The international reputation of the UK's universities could be put at risk if plans to boost teaching standards are rushed, MPs have warned.
In a new report, the Commons business committee said it backed government proposals to improve the quality of teaching at universities and open higher education up to more people from disadvantaged backgrounds.
But it added that it recognised there are concerns from the sector about how the reforms would be introduced and the pace of the change.
A consultation paper published by Universities Minister Jo Johnson at the end of last year outlined a series of plans such as a new "teaching excellence framework" that would encourage institutions to focus on high-quality teaching and the employment prospects of graduates.
It included a proposal to link teaching to tuition fees, allowing English universities to raise fees in line with inflation if they could show high teaching standards.
Other recommendations included a new Office for Students and making it easier to open new universities.
In its report, the business committee said that overall it welcomed the consultation, but said it is important that the Government ensures it has the right systems in place to properly measure the quality of teaching.
"We share the general support for the principle of the teaching excellence framework (TEF) but recognise the legitimacy of concerns about the practical details of implementation, given the proposed pace of implementation," the cross-party group of MPs said.
"The increasing competitiveness of this sector heightens the responsibility on Government to establish new mechanisms to measure properly the level of teaching quality.
"There is much at stake. A poorly designed or rushed TEF will not serve students, higher education institutions, Government or the taxpayer and could negatively affect reputations.
"Equally, a well designed and implemented TEF could provide a model for other nations and enhance the UK's already strong position."

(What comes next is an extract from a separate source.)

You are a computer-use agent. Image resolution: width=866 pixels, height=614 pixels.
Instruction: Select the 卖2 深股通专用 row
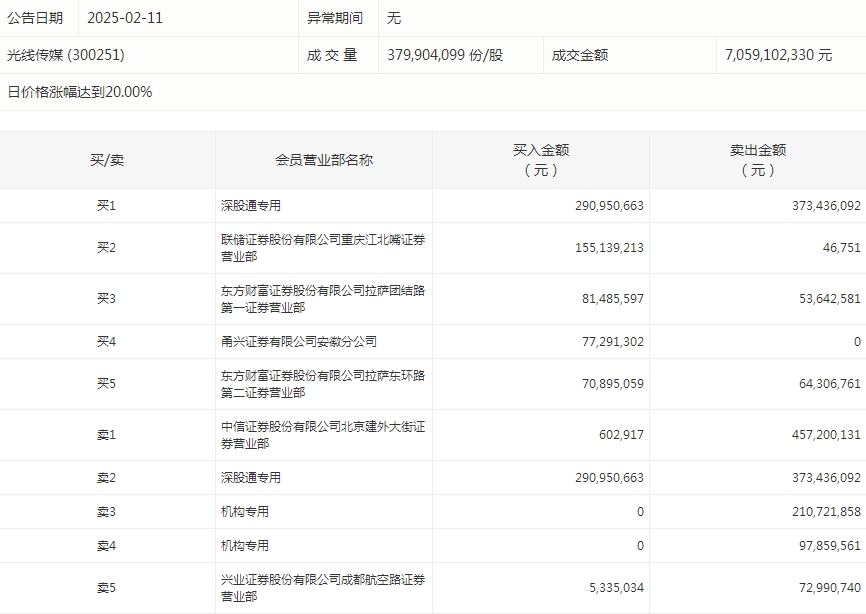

Committee chair Iain Wright said: "UK Universities have an outstanding international reputation and the higher education sector is an area where the UK is a genuine world leader.
"It's vital that we capitalise on these strengths and not put the world-class status of our universities at risk by pushing ahead with a poorly implemented or rushed teaching excellence framework.
"It's better to get this major reform right than to get there quickly."
A Business Department spokeswoman said: "We welcome the committee's recognition of the steps we are taking to drive up the quality of teaching in universities.
"We want to ensure students get real value for money and graduate with the skills employers need.
"As the committee states in their report, our approach could help to ensure that higher education institutions meet student expectations and improve on their leading international position.
"We will carefully consider the committee's findings and will set out further detail in our response to the Green Paper and consultation."